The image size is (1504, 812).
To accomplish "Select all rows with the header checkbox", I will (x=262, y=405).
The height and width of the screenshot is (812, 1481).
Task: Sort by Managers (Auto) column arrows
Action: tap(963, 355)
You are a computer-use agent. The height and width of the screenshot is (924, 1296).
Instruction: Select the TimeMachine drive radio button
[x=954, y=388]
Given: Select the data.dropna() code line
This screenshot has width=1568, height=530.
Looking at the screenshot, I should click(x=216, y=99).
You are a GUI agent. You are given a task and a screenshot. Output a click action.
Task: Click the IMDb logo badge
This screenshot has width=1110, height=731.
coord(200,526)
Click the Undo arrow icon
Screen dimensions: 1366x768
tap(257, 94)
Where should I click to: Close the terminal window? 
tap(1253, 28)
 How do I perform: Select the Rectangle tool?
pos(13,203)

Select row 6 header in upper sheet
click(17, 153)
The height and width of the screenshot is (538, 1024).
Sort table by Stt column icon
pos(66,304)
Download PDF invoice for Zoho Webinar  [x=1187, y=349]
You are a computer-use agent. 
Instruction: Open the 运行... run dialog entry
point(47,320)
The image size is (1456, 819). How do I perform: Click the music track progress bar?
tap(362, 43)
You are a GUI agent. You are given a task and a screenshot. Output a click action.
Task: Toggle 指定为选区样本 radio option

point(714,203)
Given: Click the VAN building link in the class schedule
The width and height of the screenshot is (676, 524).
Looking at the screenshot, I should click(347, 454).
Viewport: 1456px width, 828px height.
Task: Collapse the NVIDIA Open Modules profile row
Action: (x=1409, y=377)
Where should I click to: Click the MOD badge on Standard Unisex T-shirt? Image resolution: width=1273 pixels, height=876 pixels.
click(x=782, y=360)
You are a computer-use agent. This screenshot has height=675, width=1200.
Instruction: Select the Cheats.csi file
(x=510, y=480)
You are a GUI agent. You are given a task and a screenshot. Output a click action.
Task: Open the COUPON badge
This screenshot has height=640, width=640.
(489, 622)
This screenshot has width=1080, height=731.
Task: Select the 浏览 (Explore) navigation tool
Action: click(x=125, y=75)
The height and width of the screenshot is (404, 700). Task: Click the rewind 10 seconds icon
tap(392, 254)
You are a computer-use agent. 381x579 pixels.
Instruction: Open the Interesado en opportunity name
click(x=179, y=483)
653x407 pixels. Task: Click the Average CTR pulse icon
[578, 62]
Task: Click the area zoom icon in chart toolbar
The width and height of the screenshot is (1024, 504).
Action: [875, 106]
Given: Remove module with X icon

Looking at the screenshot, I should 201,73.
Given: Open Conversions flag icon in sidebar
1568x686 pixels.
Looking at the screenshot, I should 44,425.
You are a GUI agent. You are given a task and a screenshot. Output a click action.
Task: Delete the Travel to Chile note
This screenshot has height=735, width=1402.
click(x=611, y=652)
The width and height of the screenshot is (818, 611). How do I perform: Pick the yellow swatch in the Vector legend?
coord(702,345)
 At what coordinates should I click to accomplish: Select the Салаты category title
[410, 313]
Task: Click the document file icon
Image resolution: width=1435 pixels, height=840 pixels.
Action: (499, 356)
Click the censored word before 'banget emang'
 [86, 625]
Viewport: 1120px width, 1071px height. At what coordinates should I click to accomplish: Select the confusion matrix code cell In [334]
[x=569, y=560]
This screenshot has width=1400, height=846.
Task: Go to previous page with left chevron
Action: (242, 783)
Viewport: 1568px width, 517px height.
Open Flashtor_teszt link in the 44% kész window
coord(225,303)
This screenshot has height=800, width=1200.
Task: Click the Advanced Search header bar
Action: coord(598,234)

* * *

» EXERCISE BRIEF
Repeat the lines from the line with "The height and width of the screenshot is (538, 1024)." to the line with "Looking at the screenshot, I should 44,425.", both included, without changing them.

» THE COMPLETED TASK
The height and width of the screenshot is (538, 1024).
Sort table by Stt column icon
pos(66,304)
Download PDF invoice for Zoho Webinar  [x=1187, y=349]
You are a computer-use agent. 
Instruction: Open the 运行... run dialog entry
point(47,320)
The image size is (1456, 819). How do I perform: Click the music track progress bar?
tap(362, 43)
You are a GUI agent. You are given a task and a screenshot. Output a click action.
Task: Toggle 指定为选区样本 radio option

point(714,203)
Given: Click the VAN building link in the class schedule
The width and height of the screenshot is (676, 524).
Looking at the screenshot, I should click(347, 454).
Viewport: 1456px width, 828px height.
Task: Collapse the NVIDIA Open Modules profile row
Action: (x=1409, y=377)
Where should I click to: Click the MOD badge on Standard Unisex T-shirt? Image resolution: width=1273 pixels, height=876 pixels.
click(x=782, y=360)
You are a computer-use agent. This screenshot has height=675, width=1200.
Instruction: Select the Cheats.csi file
(x=510, y=480)
You are a GUI agent. You are given a task and a screenshot. Output a click action.
Task: Open the COUPON badge
This screenshot has height=640, width=640.
(489, 622)
This screenshot has width=1080, height=731.
Task: Select the 浏览 (Explore) navigation tool
Action: click(x=125, y=75)
The height and width of the screenshot is (404, 700). Task: Click the rewind 10 seconds icon
tap(392, 254)
You are a computer-use agent. 381x579 pixels.
Instruction: Open the Interesado en opportunity name
click(x=179, y=483)
653x407 pixels. Task: Click the Average CTR pulse icon
[578, 62]
Task: Click the area zoom icon in chart toolbar
The width and height of the screenshot is (1024, 504).
Action: [875, 106]
Given: Remove module with X icon

Looking at the screenshot, I should 201,73.
Given: Open Conversions flag icon in sidebar
1568x686 pixels.
Looking at the screenshot, I should 44,425.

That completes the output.